Need help interpreting Exection Plans to improve performance

Conrad 2013-04-15 13:33:00

I have a moderately complex nested T-SQL query, which for the most part has good performance, except at the start of each of my 2-week pay periods (where there are fewer records to process!) the query bogs down orders of magnitude slower. Then at some point in the bi-weekly period, SQL Server (2008) determines the execution plan should change and everything is back to normal speeds. Attached are the actual execution plans for the "good" and "bad" scenarios – I need help interpreting them to figure out what to do so that the "good" scenario is used all the time. Thanks for any assistance.

Good Execution Plan

Bad Execution Plan

Aaron Bertrand 2013-04-15 13:39:01
I haven't looked at the plans yet, but for volatile queries like this, it is often worth taking the compile hit and adding RECOMPILE to the statement. This should prevent poor plan choices from getting "stuck" even though you might pay a small compile price each time.
Conrad 2013-04-15 15:01:34
@Aaron – I will give the OPTION(RECOMPILE) a try and see what happens.

**PROVIDED DATA**

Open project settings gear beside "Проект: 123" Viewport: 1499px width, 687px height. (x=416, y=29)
==
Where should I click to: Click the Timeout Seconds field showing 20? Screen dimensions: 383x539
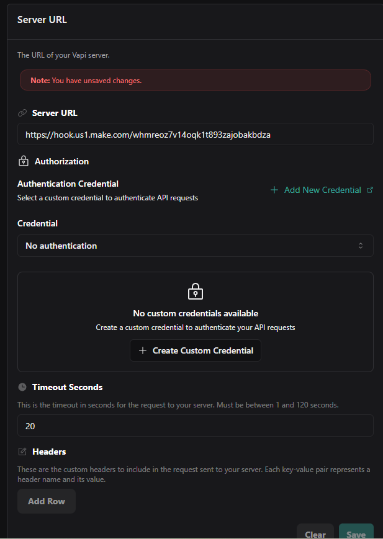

**PROBLEM SET**
1. Answer these questions from the execution plan thread:
(a) Which version of SQL Server does the first post name?
(b) How long are the pay periods it mentions?
(c) Which option does Conrad say he will try?
2. List the date and time of every post in the execution plan thread.
3. In the execution plan thread, copy the passage from "Good Execution Plan" to "price each time.".

**ANSWERS IN ORDER**
1.
(a) SQL Server 2008
(b) 2 weeks
(c) OPTION(RECOMPILE)

2.
2013-04-15 13:33:00
2013-04-15 13:39:01
2013-04-15 15:01:34

3.
Good Execution Plan

Bad Execution Plan

Aaron Bertrand 2013-04-15 13:39:01
I haven't looked at the plans yet, but for volatile queries like this, it is often worth taking the compile hit and adding RECOMPILE to the statement. This should prevent poor plan choices from getting "stuck" even though you might pay a small compile price each time.